“Prediction is very difficult, especially if it’s about the future.”
― Niels Bohr, physicist
Holdout samples are a key component to estimating a “useful” forecasting model. Set aside data at least equal in length to your forecast horizon (“holdout sample”). Build your models on the remaining data (“modeling sample”). And compare the candidate models’ forecast performance over the holdout sample.
At a minimum, a single holdout sample should be used.
But to get a better sense of a model’s future performance, consider using multiple holdout samples.
This guards against basing your model on a holdout sample that is unrepresentative of the overall characteristics of the time series.
One way to achieve this is to use “rolling” holdout samples.
A rolling analysis of a time series is generally used to test a model’s stability. That is, are a model’s parameters stable across time or do they change, especially in a systematic way?
This is important for a forecasting model. We don’t want a forecasting model whose parameters are changing during the forecast horizon in an unexpected (i.e. unmodeled) manner.
Suppose our forecast horizon is 6 months.
Under a single holdout sample, we would set aside the last 6 months of data as the holdout sample. Then using the remaining data as the modeling sample, estimate models, forecast over the single holdout sample and compare the models’ performance.
This will help narrow down the pool of candidate models.
Rolling holdout samples
But under a rolling holdout approach, also called “time series cross-validation,” we would set aside a longer sample of data, say, the last 12 months.
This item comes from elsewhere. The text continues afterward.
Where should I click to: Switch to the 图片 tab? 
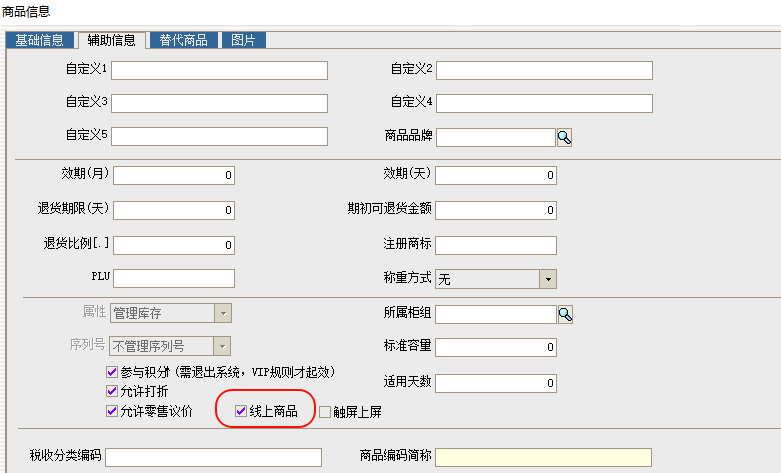click(243, 40)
Then:
Step 1: Estimate a model and forecast over the first 6-months of this 12-month period (“roll 1”);
Step 2: Then add one 1 month to the tail-end of the estimation sample, recalibrate the model, and forecast over the subsequent 6-months (“roll 2”);
Step 3: Then add another month to the estimation sample, recalibrate and forecast over the subsequent 6-months (“roll 3”);
Step 4: Repeat until there are no more 6-month periods (“rolls”) remaining in the 12-month period.
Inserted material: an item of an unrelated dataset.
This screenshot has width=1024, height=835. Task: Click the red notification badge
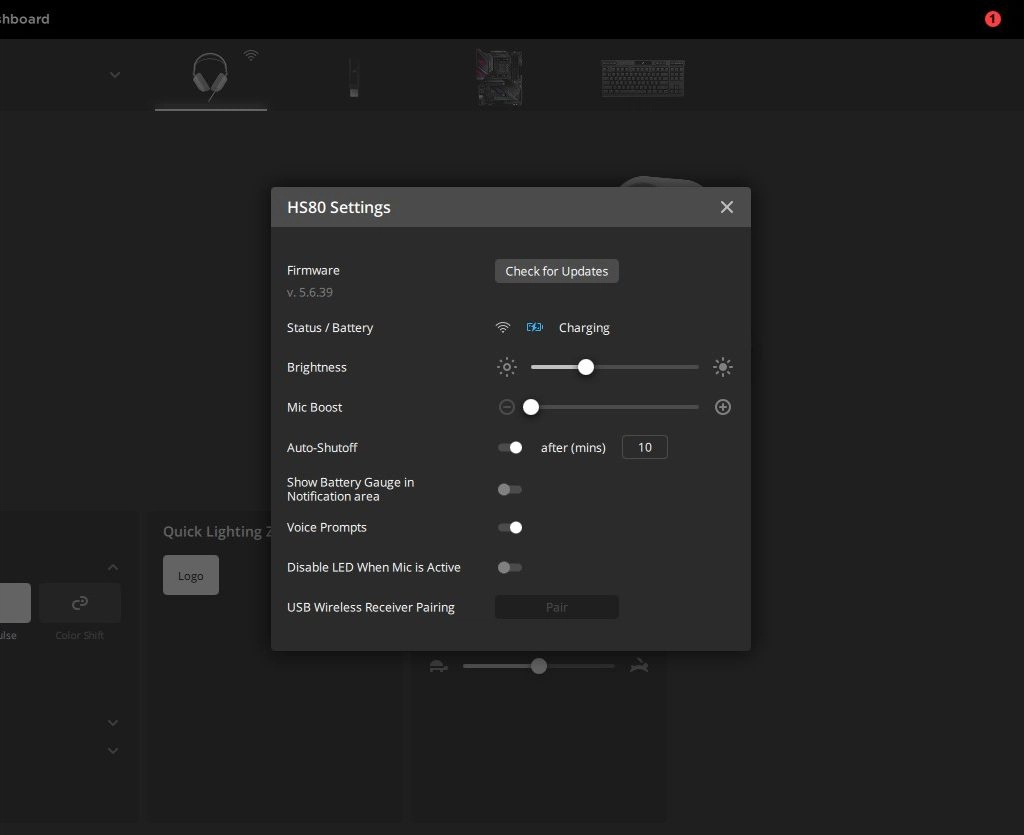click(x=992, y=19)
So, in this example, we would have recalibrated our model 7 times (each with a modeling sample that is one additional month longer than the previous). And we would have made 7 forecasts over the rolling holdout periods.
The last “roll,” it turns out, is the same 6-month period we would have used under a single 6-month holdout sample case. So, we generate the stats for a standard single holdout sample during the course of this rolling holdout approach.
If we are examining multiple candidate models, this process can generate a lot of data. Below is an example of the rolling forecasts for one model.
Summary roll statistics
For each roll forecast, we can calculate the MAPE and MPE and observe how they change across the rolling forecasts.
Are the MAPE and MPE constant? Fluctuate with no apparent trend? Or exhibit some systematic trend?
Doing this for every candidate model we are testing generates charts like this which can quickly show any areas of concern:
In this example, candidate models 18 and 15 may be worth further inspection since their MAPEs are much higher than the rest in a recent roll period (roll 6).
What else makes a model useful?
So, with respect to the guidelines for whittling down a pool of candidate models we listed in an earlier article, we can add the following from a rolling holdout analysis:
Stability – The model’s parameters should retain their statistical significance and not vary too much across the rolling periods; and the model’s residuals should remain “white noise” across the rolls;
Consistency of Performance – The model’s forecast accuracy and bias should not exhibit any strong trends, especially trends in the “wrong” direction (i.e. getting progressively worse) as the more recent time period is approached.
Strong Rolling Holdout Sample Performance – The model’s forecast accuracy and bias, averaged across all the rolls, should be high and low respectively. That is both the average MAPE and MPE should be low.
Benefits of Rolling
The primary benefit of a rolling analysis is that we get to see how a model performs forecast-wise over multiple time spans equal in length to our forecast horizon; instead of relying on performance in just one holdout sample.
A rolling analysis also addresses the issue of a short holdout sample (e.g. short forecast horizon) possibly not being representative of the general character of the time series.
In addition, a rolling analysis can be used as a check for the “best” model chosen using a single holdout sample. That is, would you pick the same model using the rolling holdout approach? If not, why?
In sum, a model that is persistently better at holdout sample forecasting over a longer time frame is likely to be more robust.
So, let ‘em roll!